■ **REQUIREMENTS**:
Put the lines from the one containing "This screenshot has height=819, width=1456." through the one containing "pyautogui.click(x=953, y=748)", both included, into a numbered list, skipping blank lines. Leave out the pictures.

■ **SUPPLIED RECORDS**:
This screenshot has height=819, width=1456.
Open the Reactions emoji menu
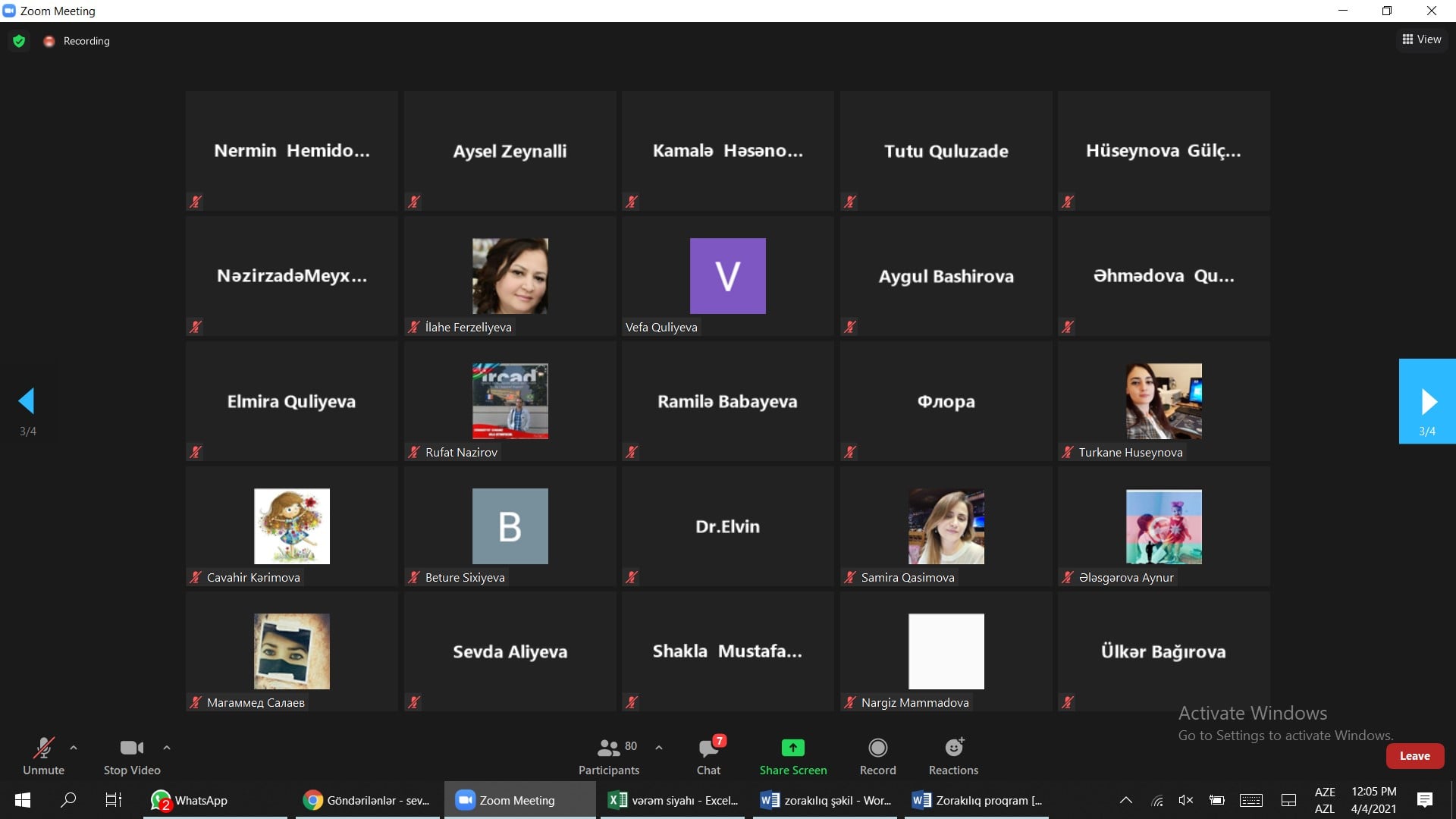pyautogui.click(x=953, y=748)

...

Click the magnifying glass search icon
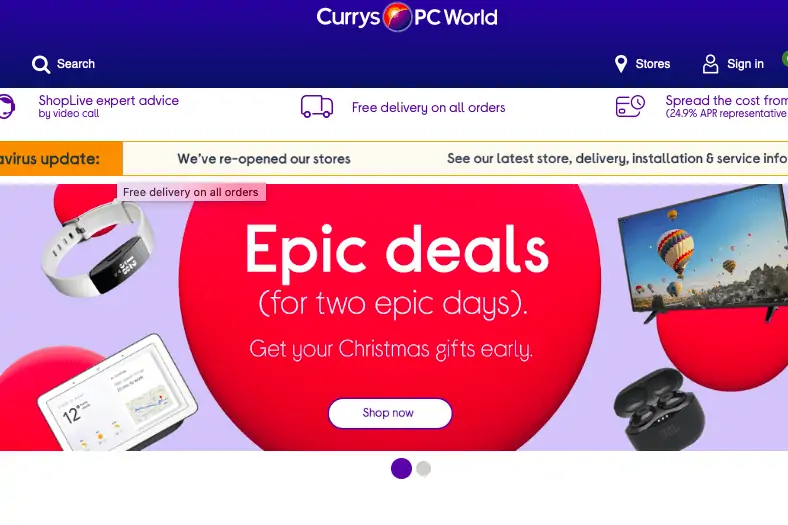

==

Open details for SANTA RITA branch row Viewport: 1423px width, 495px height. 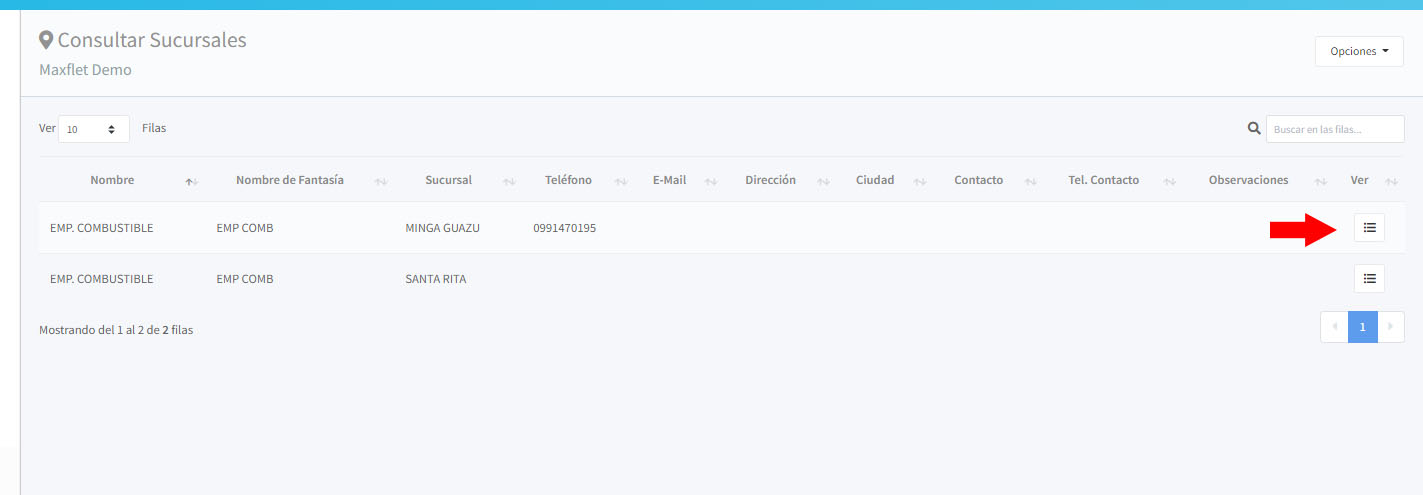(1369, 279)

■ **WRITTEN ANSWER**:
1. This screenshot has height=819, width=1456.
2. Open the Reactions emoji menu
3. pyautogui.click(x=953, y=748)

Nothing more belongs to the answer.